Stored items
^^^^^^^^^^^^^^^^
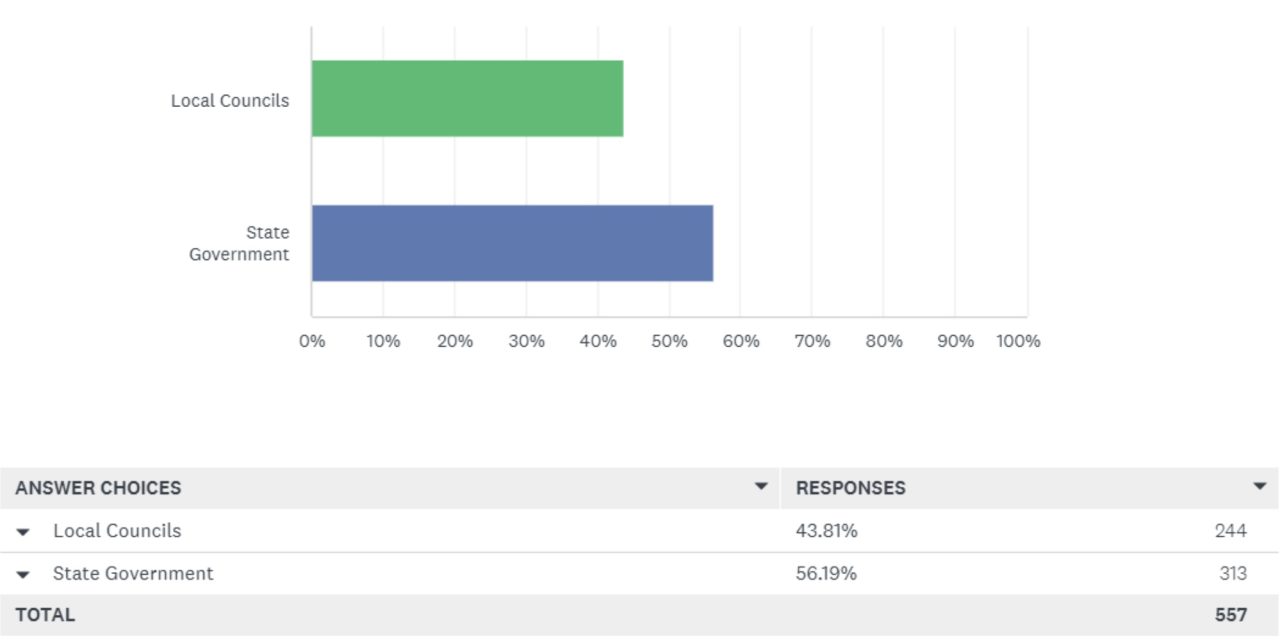This screenshot has width=1280, height=640.
Task: Click the Local Councils chart axis label
Action: click(x=230, y=100)
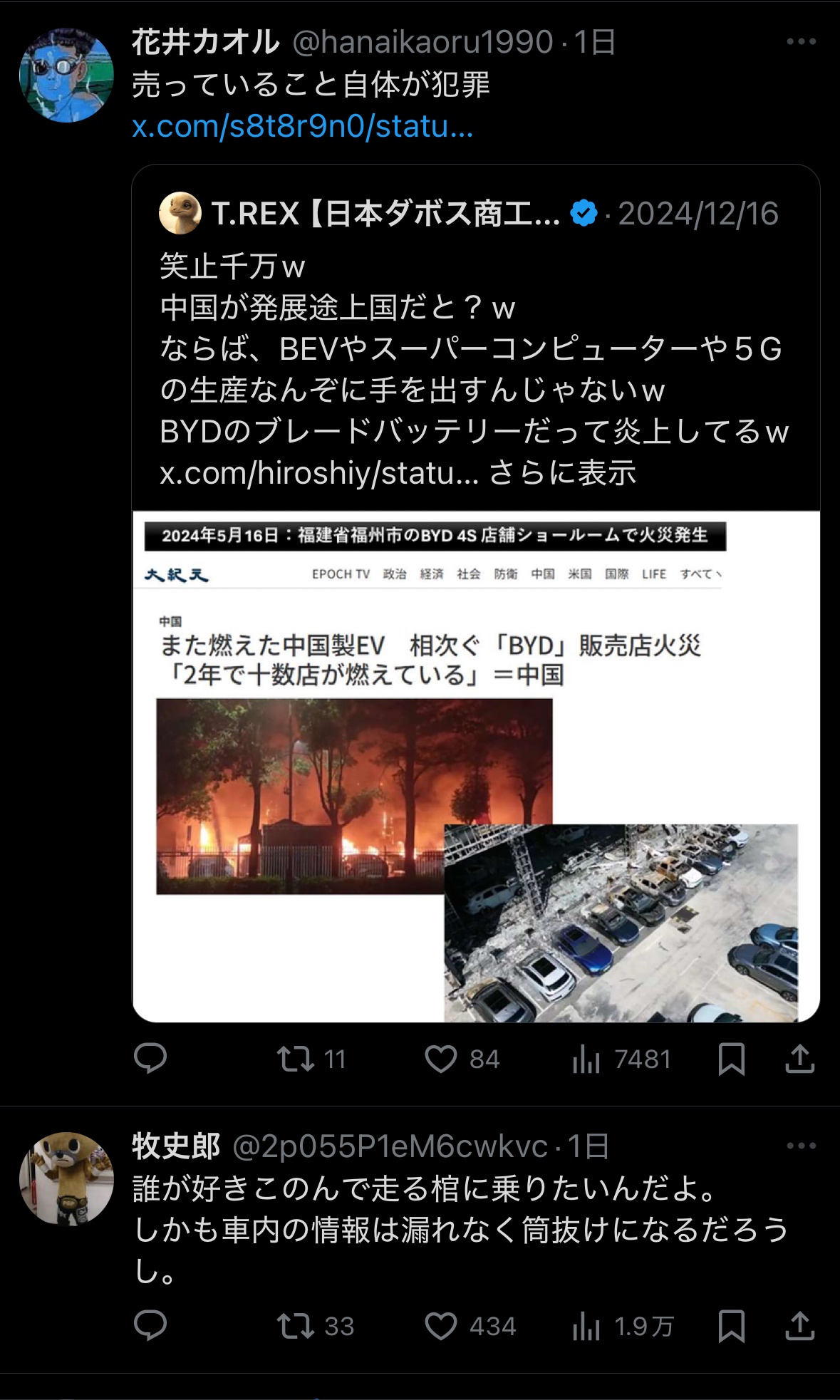This screenshot has height=1400, width=840.
Task: Open the x.com/hiroshiy status link
Action: (319, 472)
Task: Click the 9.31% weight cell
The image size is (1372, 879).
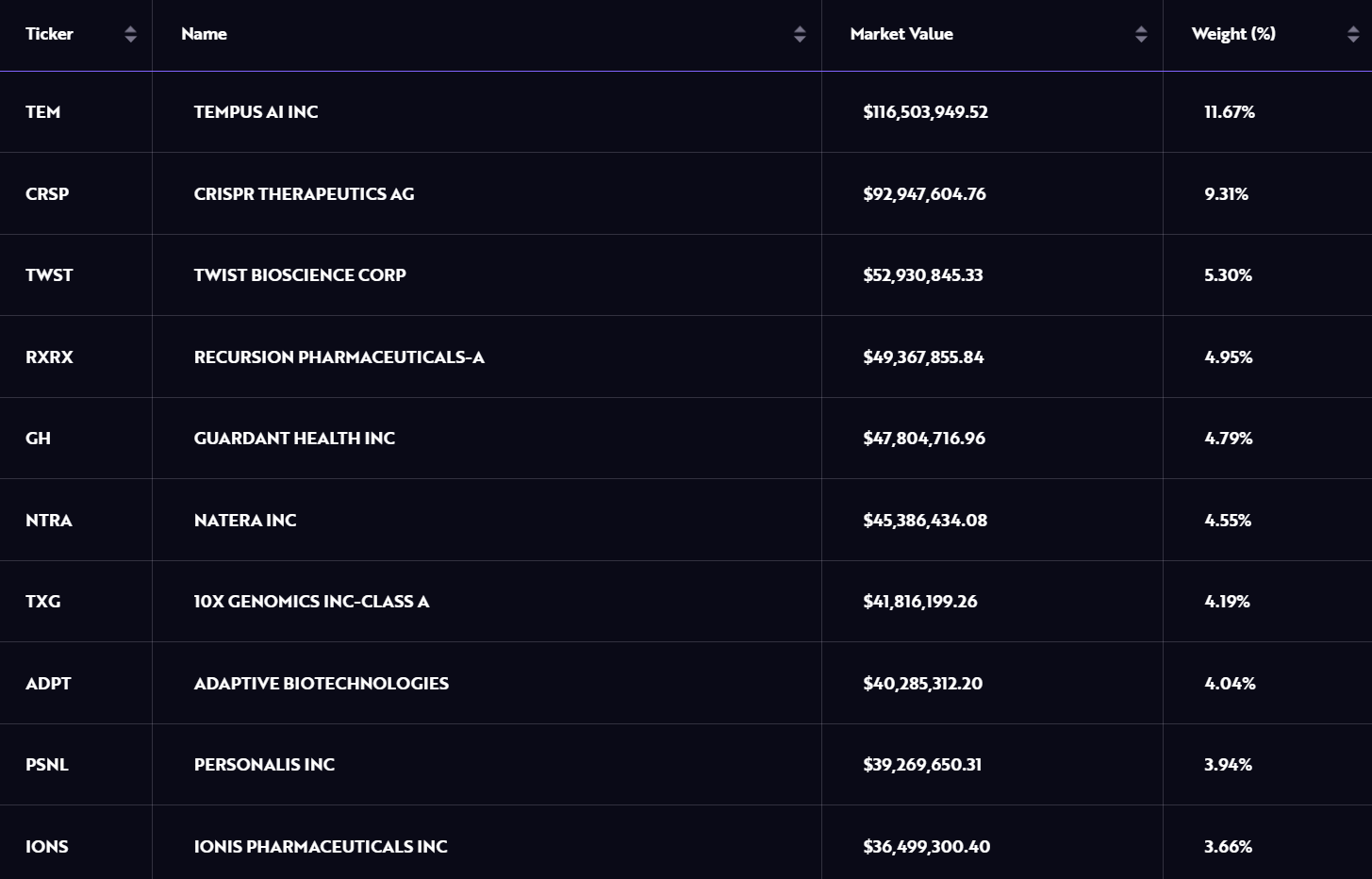Action: pos(1226,194)
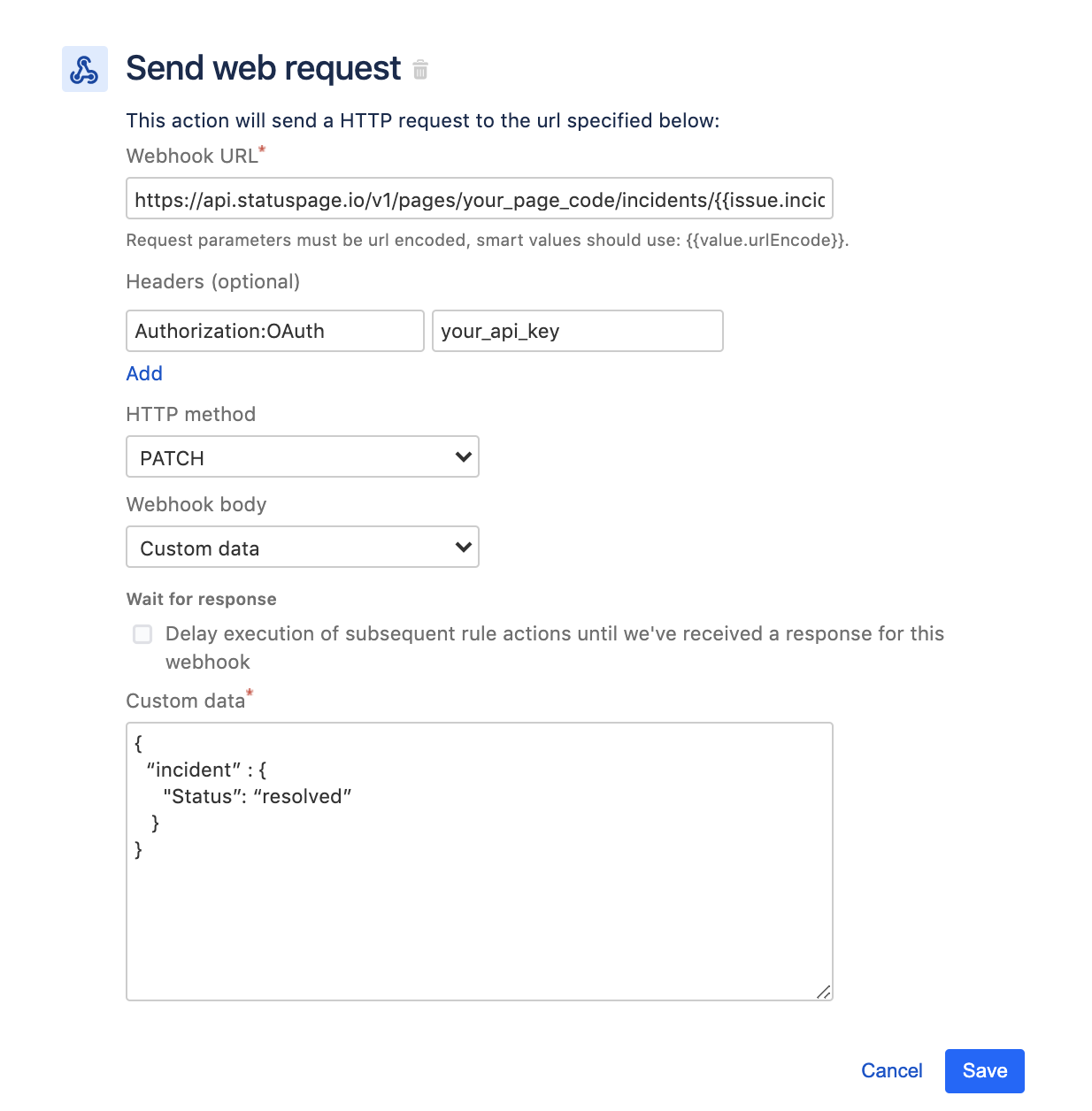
^^^^^^^^^^^^^^^^
Leave out the pictures, and extract exactly the lines from the one with "Task: Click the 9.31% weight cell" through the end of the records, both ends included.

Task: Click the 9.31% weight cell
The image size is (1372, 879).
Action: pos(1226,194)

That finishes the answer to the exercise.